Assignment #1: Getting Started
For this assignment, you will explore a dataset to see what you can
uncover.
I have placed a copy of the dataset titled "census-income" in the
directory /Accounts/courses/cs377/census-income/census-income.data. A
dictionary for this dataset can be found in the file
census-income.names, in the same directory. Your goal is to learn
everything that you can about the dataset. Answer the following
questions as a starting point, but you should dig further. What more
can you discover? What is the most interesting and surprising thing
that you can dig up?
Starting questions:
- How many records are there?
- How many features are there?
- How many features are continuous, and how many are nominal?
- For the continuous features, what are the average, median, maximum, and
minimum values? What is the standard deviation?
- For the continuous features, use Octave or some other plotting
tool to make 2-dimensional scatter plots of two features at a
time. (There is another file in the same directory called
censusdata.mat, which is an Octave version of the continuous data.)
What relationships can you find?
You should submit a paper document describing what you
discover.
Important Warnings
- Do not run your code on prism. Your program will require
a lot of memory, and you'll be a "bad department citizen" if you use
prism's resources for this purpose. Use one of the other lab
machines. You can also ssh into gray, which is my
data mining workstation. Bear in mind though that gray only
has four processors, so if more than four of you use it at a time you
slow each other down. Use the top command to see how much
gray is being used before you start running something
bug.
- Be smart about how you write your code. In the past,
students have tried to do this assignment in Perl (which is fine!)
without paying attention to how Perl allocates memory, etc. If you
load your data into memory structures that grow dynamically as the
program runs, you may find that it runs terribly slow. You should make
your program read all the data first and make sure that you can do it
efficiently before coding up the rest of the things that you want to
do.
Sample Octave session
The following is an example of a session with Octave to make a
scatterplot.
Here is my data file, called "example.mat":
# name: example
# type: matrix
# rows: 5
# columns: 2
1 1
2 3
3 4
5 6
2 9
Here is my Octave session:
prism> octave
GNU Octave, version 2.1.35 (i386-redhat-linux-gnu).
Copyright (C) 1996, 1997, 1998, 1999, 2000, 2001 John W. Eaton.
This is free software with ABSOLUTELY NO WARRANTY.
For details, type `warranty'.
*** This is a development version of Octave. Development releases
*** are provided for people who want to help test, debug, and improve
*** Octave.
***
*** If you want a stable, well-tested version of Octave, you should be
*** using one of the stable releases (when this development release
*** was made, the latest stable version was 2.0.16).

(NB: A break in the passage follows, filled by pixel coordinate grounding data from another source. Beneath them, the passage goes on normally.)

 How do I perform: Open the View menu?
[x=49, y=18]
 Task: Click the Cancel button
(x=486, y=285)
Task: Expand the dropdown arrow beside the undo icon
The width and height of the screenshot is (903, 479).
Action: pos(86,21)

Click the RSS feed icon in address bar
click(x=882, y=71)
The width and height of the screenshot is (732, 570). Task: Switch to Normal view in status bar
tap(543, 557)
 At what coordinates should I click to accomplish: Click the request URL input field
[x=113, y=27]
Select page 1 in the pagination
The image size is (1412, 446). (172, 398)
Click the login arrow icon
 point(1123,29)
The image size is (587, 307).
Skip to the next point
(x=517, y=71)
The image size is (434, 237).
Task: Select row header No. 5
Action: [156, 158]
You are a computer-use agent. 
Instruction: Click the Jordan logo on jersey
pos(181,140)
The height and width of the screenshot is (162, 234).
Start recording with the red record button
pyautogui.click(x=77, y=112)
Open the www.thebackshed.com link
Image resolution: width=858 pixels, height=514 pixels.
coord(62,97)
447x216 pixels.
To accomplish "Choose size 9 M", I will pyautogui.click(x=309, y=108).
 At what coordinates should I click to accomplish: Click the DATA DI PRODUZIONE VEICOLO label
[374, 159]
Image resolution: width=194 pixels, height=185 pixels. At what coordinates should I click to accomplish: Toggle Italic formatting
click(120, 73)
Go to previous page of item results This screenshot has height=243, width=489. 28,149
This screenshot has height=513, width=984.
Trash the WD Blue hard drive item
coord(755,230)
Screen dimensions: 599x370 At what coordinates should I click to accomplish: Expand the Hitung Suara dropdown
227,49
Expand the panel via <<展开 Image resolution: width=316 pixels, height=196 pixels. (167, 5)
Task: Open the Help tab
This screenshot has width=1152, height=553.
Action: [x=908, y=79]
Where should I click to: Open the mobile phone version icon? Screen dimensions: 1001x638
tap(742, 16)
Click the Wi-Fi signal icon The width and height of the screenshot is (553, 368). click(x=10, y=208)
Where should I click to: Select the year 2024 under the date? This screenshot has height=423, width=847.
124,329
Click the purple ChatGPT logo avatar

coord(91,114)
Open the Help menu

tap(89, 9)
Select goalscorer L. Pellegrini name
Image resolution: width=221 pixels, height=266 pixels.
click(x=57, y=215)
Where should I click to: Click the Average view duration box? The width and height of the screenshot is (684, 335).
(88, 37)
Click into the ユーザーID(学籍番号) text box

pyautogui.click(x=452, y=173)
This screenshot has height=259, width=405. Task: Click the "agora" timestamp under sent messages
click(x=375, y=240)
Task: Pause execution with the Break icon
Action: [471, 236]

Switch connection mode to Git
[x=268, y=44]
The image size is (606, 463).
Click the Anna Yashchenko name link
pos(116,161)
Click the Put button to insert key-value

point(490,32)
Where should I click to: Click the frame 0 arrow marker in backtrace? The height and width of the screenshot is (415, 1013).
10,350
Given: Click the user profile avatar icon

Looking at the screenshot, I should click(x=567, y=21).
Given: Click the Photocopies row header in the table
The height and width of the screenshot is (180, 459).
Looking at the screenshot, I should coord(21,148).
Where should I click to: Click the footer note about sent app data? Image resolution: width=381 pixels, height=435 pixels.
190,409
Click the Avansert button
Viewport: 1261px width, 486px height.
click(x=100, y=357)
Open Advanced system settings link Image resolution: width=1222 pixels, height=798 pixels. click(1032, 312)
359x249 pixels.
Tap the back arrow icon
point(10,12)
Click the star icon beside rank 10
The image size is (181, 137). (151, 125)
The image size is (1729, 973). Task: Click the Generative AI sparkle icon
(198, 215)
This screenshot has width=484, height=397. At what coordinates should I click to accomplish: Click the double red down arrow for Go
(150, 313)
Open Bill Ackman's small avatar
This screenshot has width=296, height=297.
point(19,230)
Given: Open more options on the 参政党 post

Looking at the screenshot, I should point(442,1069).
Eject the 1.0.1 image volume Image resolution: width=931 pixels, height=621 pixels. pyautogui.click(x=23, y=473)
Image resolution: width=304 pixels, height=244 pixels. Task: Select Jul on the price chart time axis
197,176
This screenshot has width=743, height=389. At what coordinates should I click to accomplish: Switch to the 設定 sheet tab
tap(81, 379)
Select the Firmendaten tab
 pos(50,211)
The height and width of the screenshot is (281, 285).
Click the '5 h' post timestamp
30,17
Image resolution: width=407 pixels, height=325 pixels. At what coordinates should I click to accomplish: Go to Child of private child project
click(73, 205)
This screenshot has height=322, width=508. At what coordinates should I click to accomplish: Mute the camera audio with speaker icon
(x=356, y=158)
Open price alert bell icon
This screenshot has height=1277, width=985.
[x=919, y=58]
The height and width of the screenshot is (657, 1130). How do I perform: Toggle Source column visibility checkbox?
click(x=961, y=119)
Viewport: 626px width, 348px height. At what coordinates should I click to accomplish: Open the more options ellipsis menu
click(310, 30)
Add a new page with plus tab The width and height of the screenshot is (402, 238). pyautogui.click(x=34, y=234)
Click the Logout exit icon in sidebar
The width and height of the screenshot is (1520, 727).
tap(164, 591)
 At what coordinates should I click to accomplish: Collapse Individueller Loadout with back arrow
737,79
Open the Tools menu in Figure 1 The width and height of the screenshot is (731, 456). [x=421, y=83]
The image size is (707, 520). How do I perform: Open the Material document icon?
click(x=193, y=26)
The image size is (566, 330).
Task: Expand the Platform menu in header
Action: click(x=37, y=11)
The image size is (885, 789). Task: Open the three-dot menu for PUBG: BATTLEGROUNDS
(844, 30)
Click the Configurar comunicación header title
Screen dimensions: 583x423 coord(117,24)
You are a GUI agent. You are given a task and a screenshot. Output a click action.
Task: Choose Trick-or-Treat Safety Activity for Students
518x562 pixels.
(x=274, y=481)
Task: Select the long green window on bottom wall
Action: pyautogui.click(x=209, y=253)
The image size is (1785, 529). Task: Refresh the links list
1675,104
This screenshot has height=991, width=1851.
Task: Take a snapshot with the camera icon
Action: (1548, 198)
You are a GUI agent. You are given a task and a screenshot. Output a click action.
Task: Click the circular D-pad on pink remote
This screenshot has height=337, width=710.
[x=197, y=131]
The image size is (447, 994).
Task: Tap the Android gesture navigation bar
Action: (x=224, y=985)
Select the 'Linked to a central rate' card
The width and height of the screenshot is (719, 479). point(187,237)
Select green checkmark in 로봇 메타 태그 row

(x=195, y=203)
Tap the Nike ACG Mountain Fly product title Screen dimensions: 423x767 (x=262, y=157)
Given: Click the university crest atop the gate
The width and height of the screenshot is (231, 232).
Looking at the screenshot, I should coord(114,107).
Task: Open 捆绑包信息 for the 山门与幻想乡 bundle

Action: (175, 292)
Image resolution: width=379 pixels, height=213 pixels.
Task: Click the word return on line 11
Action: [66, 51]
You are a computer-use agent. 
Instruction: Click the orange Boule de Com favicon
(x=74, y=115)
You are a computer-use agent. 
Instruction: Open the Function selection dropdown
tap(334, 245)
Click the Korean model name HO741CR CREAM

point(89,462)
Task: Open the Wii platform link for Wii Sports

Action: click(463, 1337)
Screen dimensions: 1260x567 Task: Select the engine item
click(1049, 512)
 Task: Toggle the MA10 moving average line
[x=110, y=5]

octave:1> load -force -ascii "example.mat"
octave:2> plot(example(:,1),example(:,2),'k@')
To print your plot:
octave:3> gset term postscript
octave:4> gset output "output.ps"
octave:5> replot
This replots your plot, but dumps it to a postscript file called
"output.ps". You can then go out to a Linux prompt and type "lpr
output.ps" to dump it to the printer.
To rewire Octave to go the screen again:
octave:6> gset term X11
octave:7> replot
Alternatively, if your postscript files are coming out too large, you can
instead dump your plot to a png file:
octave:8> gset term png
octave:9> gset output "output.png"
octave:10> replot
You can then open output.png in Mozilla, and print it out from there.